PhyloWS and BioSQL are my hackathon targets

After the cold rain and stinging wind yesterday this day in Tokyo presents itself most magnificent. The sky is blue, the wind is still cold but the air is clear and crisp, and, best of all, I am writing this post with snow-covered Mt. Fuji in clear sight from the 8th floor of the CBRC building in the Tokyo Bay Area.

The Open Space session on Monday and ensuing discussions resulted in two main targets for me to work on this week. Rutger Vos and Chris Zmasek are joining forces with me to define a basic Phyloinformatics Web-Services API, or PhyloWS in short (pronounced “phylowiz”). (You can also watch some of our ramblings on the PhyloWS workgroup page at the BioHackathon wiki.) 

Obviously this could be a rather monumental task, so we are trying to break it down into manageable units. We are starting with defining possible scopes (such as along the axis of broad phyloinformatics data types), use-cases, and distilling an initial set of API requirements from those. It is quickly becoming clear that the number of possible queries and desirable operations is nearly endless. Rutger already attracted the awe of our fellow programmers in the room by creating a gigantic matrix of all possible inputs versus all possible outputs, with the cells being the operation(s) that the combination would correspond to (see the workgroup page). Chris’ insights from a comparative genomics perspective (see, for example, his recent paper in Genome Biology) are also invaluable; it is interesting to hear how different the obstacles are that he encounters in his data analyses from, for example, the issues with disseminating research trees of life.

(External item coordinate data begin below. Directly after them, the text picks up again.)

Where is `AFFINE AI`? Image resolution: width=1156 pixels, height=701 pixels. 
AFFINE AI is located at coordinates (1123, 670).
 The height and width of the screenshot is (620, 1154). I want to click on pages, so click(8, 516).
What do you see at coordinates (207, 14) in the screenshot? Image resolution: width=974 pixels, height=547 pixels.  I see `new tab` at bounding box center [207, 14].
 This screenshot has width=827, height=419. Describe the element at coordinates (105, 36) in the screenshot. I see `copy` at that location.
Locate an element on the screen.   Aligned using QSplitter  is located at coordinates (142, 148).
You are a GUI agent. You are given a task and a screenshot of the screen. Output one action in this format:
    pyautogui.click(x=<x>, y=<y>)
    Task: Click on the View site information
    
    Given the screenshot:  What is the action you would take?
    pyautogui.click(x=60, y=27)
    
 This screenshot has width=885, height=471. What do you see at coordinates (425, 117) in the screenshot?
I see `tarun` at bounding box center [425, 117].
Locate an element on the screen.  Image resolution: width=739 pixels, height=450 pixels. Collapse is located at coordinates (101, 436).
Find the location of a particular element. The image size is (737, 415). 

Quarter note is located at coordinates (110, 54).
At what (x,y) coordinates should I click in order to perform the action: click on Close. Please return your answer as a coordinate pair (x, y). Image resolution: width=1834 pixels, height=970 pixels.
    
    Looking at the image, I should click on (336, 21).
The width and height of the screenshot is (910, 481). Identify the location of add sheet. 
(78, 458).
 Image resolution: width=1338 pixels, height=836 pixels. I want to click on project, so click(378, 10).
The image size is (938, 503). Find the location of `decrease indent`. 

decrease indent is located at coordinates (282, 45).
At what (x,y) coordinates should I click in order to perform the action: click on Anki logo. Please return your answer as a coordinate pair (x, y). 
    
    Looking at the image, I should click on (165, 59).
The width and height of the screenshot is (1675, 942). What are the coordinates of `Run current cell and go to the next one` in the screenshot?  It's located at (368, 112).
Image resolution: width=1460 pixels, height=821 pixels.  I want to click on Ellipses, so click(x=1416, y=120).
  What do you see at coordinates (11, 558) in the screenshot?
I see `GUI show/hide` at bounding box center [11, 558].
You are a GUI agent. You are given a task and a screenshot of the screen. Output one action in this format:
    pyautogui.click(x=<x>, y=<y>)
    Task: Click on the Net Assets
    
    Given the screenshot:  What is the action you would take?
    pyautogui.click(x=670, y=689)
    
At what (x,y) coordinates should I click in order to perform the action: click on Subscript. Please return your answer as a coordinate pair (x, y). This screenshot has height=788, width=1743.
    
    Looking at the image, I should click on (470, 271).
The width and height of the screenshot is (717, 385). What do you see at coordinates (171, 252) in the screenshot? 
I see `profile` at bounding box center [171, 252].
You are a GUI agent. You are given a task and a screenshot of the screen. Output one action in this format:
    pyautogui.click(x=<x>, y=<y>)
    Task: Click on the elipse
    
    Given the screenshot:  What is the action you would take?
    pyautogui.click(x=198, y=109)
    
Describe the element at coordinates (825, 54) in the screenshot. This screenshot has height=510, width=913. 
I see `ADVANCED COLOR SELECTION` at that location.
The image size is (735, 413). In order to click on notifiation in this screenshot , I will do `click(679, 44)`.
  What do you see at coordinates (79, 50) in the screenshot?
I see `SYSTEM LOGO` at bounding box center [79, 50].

Our next step will need to be narrowing down by API scopes, query priorities, and implementation feasibility. As a start, the way I am looking at API scopes is from the viewpoint of the types of possible service providers. For example, one type of service (or, in this case, data) provider is a database of phylogenetic trees, such as TreeBASE, or a taxonomy database, such as ITIS. Another type of service provider would be one offering to execute phylogenetic analysis methods, such as CIPRES. In reality, service providers may fall into more than one category; for example, TreeBASE also stores character data (such as alignments).

We have already gathered a substantial amount of documentation along the lines of the above, and if you read this you are very much invited to comment on any of the aspects, ranging from how we are organizing this, to what we are missing, to what in your opinion we should focus on.

My other main target is working towards the long-overdue v1.0 release of BioSQL, and serving as a readily available consultant to the BioSQL interoperability and web-services group. When I’m not watching Mt. Fuji, I’m sitting next to Mark Schreiber – one of the great things about a hackathon is that interaction just can’t get any easier. In addition, our PhyloWS documentation work has already pointed out several pieces of information a phylogenetic tree database should have available, but that the current version of BioSQL’s PhyloDB module can’t store, so in a related goal I intend to make several additions to the schema module to close those gaps. 

As is always the case for a hackathon, there are many times more tasks I would want to work on than I could possibly accomplish. The main goal for the remaining time is to get enough done such that the main activation barriers have been surmounted, so that the rest of the work can be completed when we return home and are engulfed again in our normal daily obligations.